The spike in steel prices is extraordinary. Many products are up 50–100% since late summer 2020, with the bulk of the increases occurring in November and December 2020. Sheet price in the United States has more than doubled since mid-2020 and just set a new all-time-record high.

Looking at some global prices, Chinese hot-rolled coil (HRC) averaged $465 per metric ton in the fourth quarter of 2019 (pre-COVID-19). It dropped to $440 for the second quarter and briefly approached $420. By late December 2020, Chinese HRC price reached $775 (an 85% increase) but quickly retreated 10%. European HRC was at $506 in the fourth quarter of 2019, stayed below $450 over much of the summer in 2020, then shot up to $840 in January 2021. This is an increase of more than 90%. The United States was at $505 in August; now in mid-January, there are unofficial reports at $1,240, a 146% increase.

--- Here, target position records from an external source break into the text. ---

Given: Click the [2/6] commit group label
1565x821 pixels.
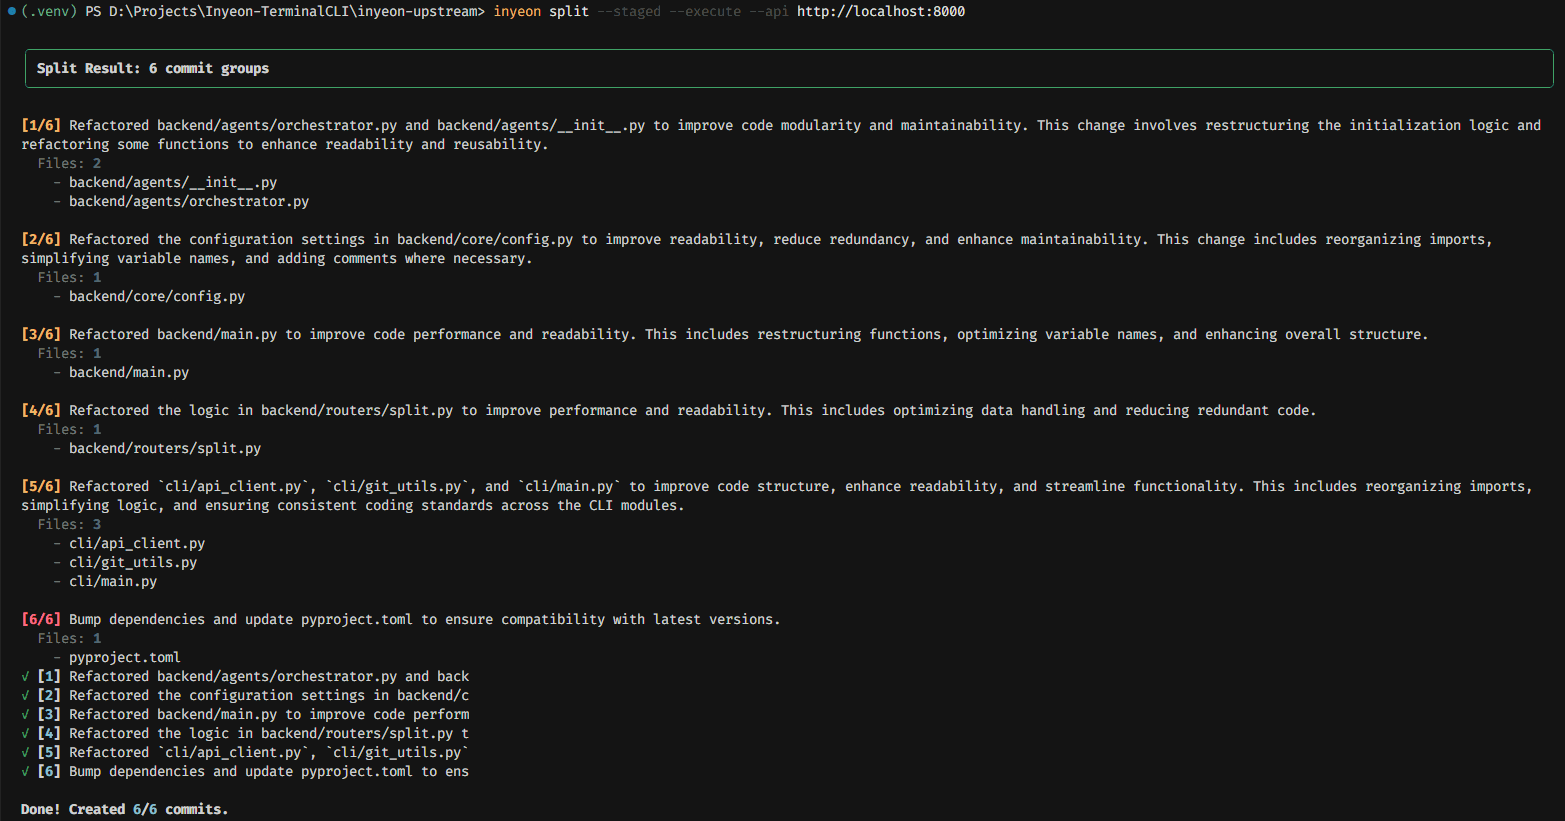Looking at the screenshot, I should pyautogui.click(x=41, y=238).
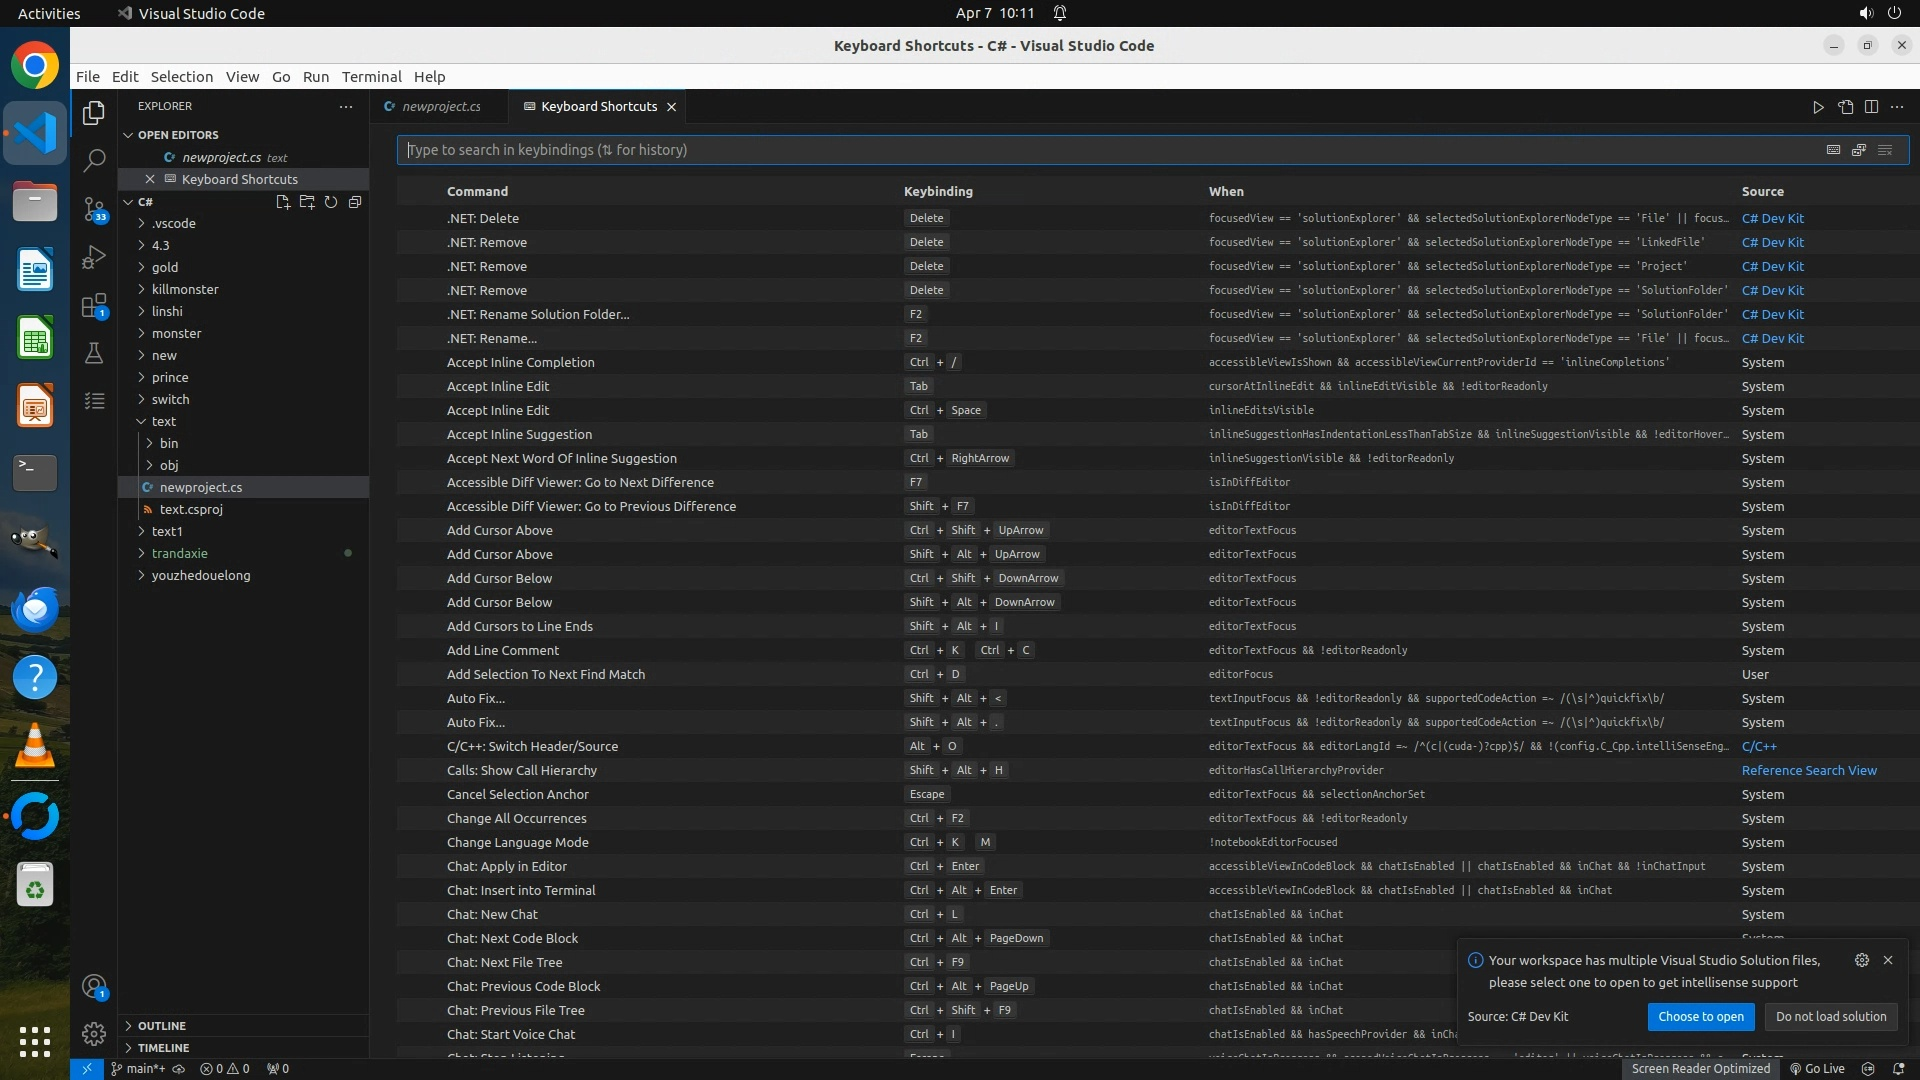Toggle Screen Reader Optimized status item
1920x1080 pixels.
click(x=1700, y=1068)
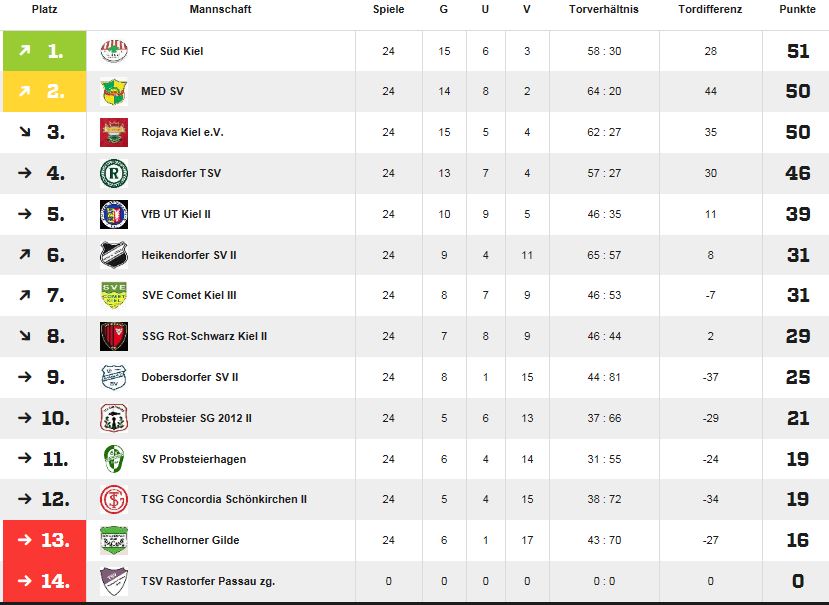Sort by the Punkte column header
829x605 pixels.
(797, 9)
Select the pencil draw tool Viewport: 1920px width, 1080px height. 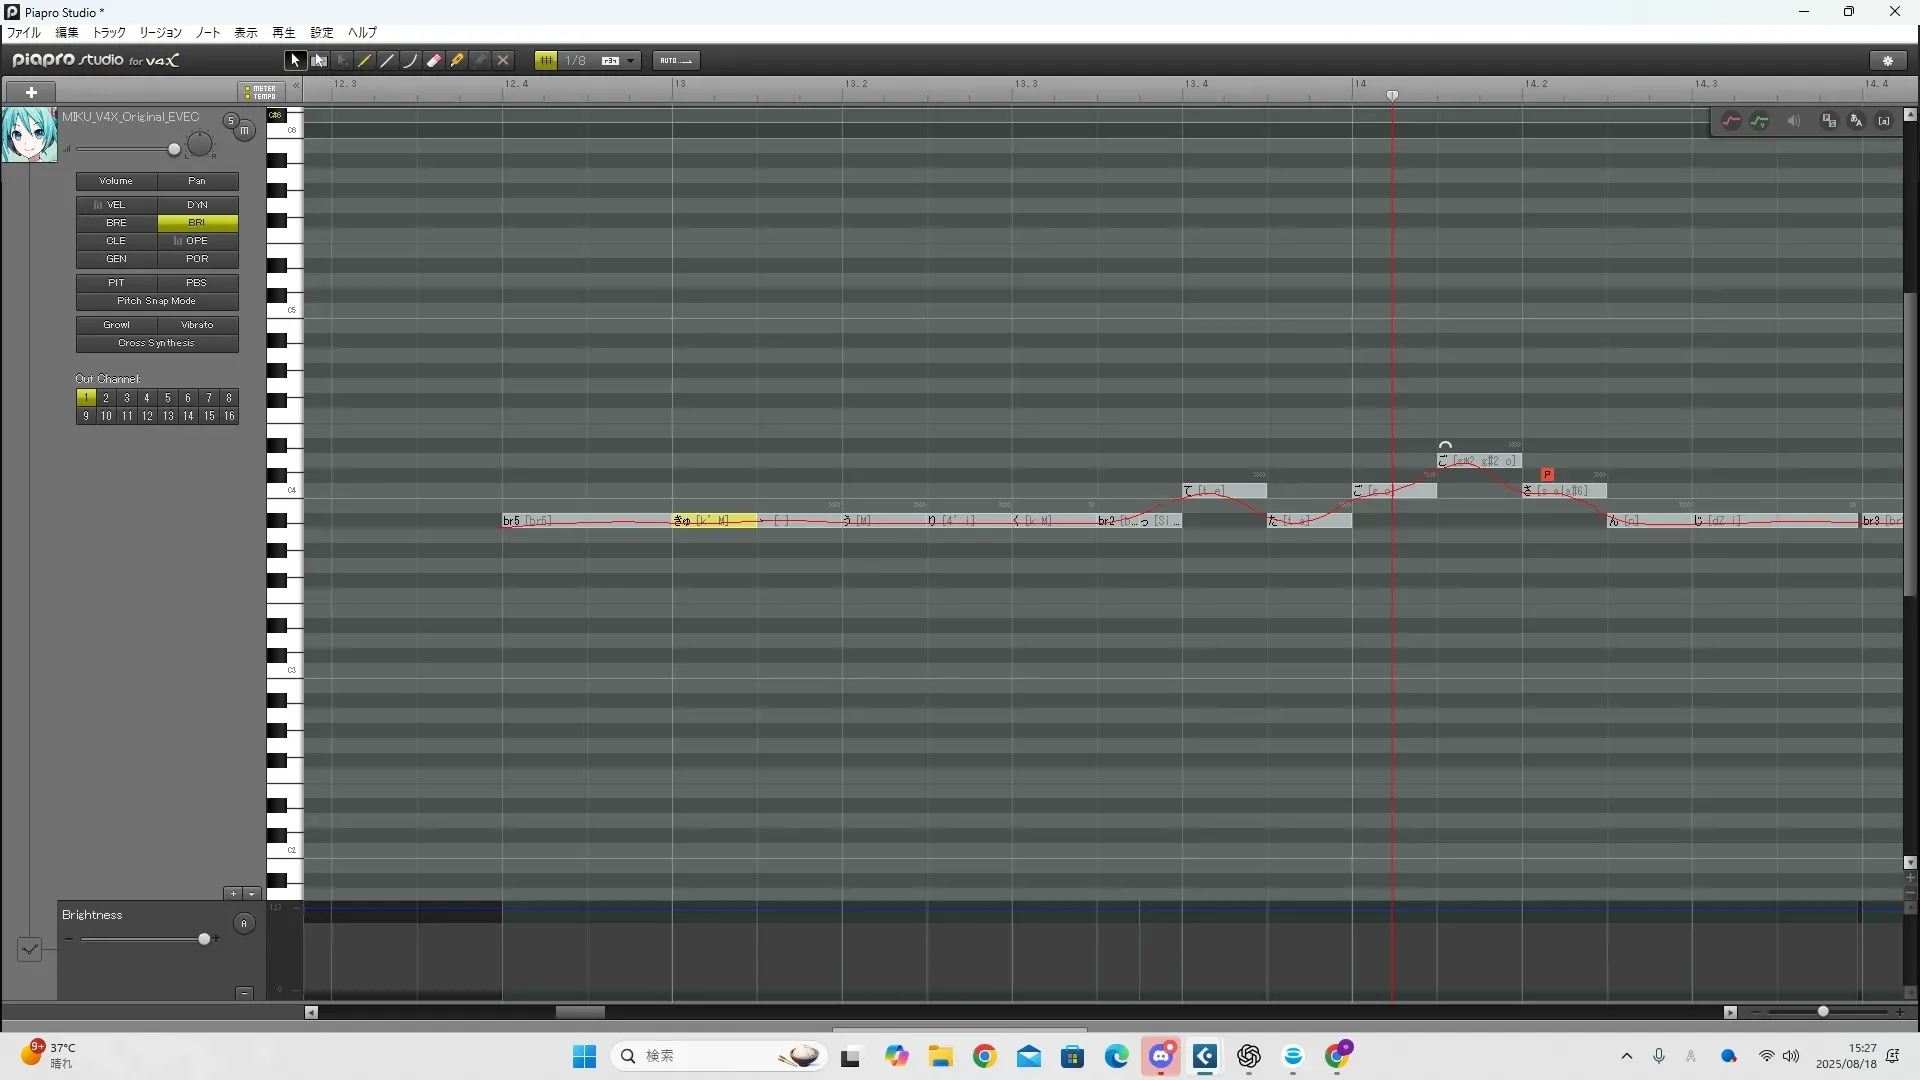pos(365,61)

Steel prices will spike in the first quarter but fall rapidly over the following months. All products are rising rapidly. Rapid construction and industrial recovery from COVID-19 lockdowns outpaced sluggish capacity restarts, so supply is temporarily tight. Mills have restarted in most regions, so shortages will not last and prices will retreat quickly over the second quarter.

Sheet prices are spiking in the United States at one of the fastest rates in history, despite ample (but idle) capacity. Despite the high prices, buyers should worry more about supply than price for the first quarter of 2021, but should avoid locking prices for the remainder of the year. Other products and regions have high prices for the first quarter of 2021 but are not experiencing shortages.

The buying advice for steel is “wait.” Prices spiked in the fourth quarter of 2020 and are carrying over into January. Prices are above fundamentals and will fall back in the second and third quarters. The exception is sheet, which is on allocation in the United States. Ensuring availability is more of a concern than price. Furnace restarts will alleviate supply and then price by the second quarter. Lead times are long in Europe but there is no allocation so far.
Downside risk is high if the second wave of COVID-19 grows worse. However, if manufacturing and construction are idled, then steel demand and prices will fall.
Upside risk from Australian cyclones is worth watching. Ore mines are at full capacity, so any disruption would be magnified. If cyclones disrupt delivery, ore would spike and with it, steel prices.